┌──
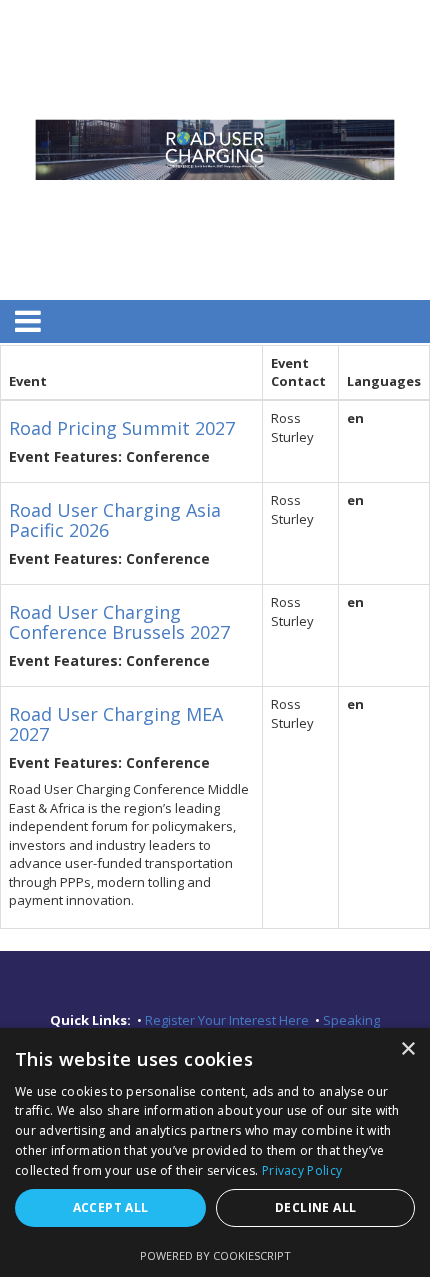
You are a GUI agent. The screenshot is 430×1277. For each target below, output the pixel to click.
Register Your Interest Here (228, 1020)
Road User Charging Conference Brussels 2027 (119, 622)
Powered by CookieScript (215, 1255)
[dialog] (215, 1152)
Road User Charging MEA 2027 (116, 724)
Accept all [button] (111, 1207)
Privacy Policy (302, 1170)
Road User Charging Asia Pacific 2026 (115, 520)
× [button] (407, 1049)
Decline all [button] (315, 1207)
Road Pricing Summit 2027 (122, 428)
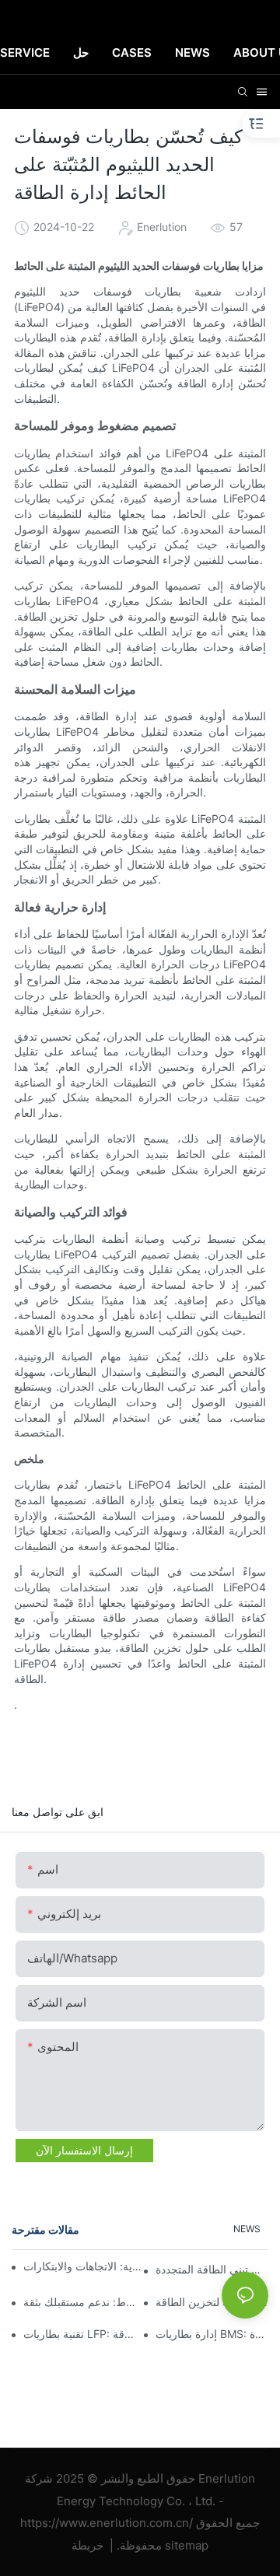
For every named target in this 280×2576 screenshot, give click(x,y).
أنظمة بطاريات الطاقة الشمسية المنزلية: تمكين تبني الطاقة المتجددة (212, 2269)
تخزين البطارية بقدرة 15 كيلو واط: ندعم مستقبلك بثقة (79, 2301)
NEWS (247, 2229)
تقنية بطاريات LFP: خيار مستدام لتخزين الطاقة (79, 2333)
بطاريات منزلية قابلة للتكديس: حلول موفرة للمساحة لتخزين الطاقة (212, 2301)
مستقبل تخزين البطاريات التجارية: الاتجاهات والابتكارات (82, 2266)
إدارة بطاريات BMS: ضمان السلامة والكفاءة (212, 2333)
└──
◆ Problem statement ◆
For the word "Road", return every line of the records that holds it.

◆ Answer to this exercise ◆
Road User Charging Conference Brussels 2027 (119, 622)
Road User Charging MEA 2027 (116, 724)
Road User Charging Asia Pacific 2026 (115, 520)
Road Pricing Summit 2027 (122, 428)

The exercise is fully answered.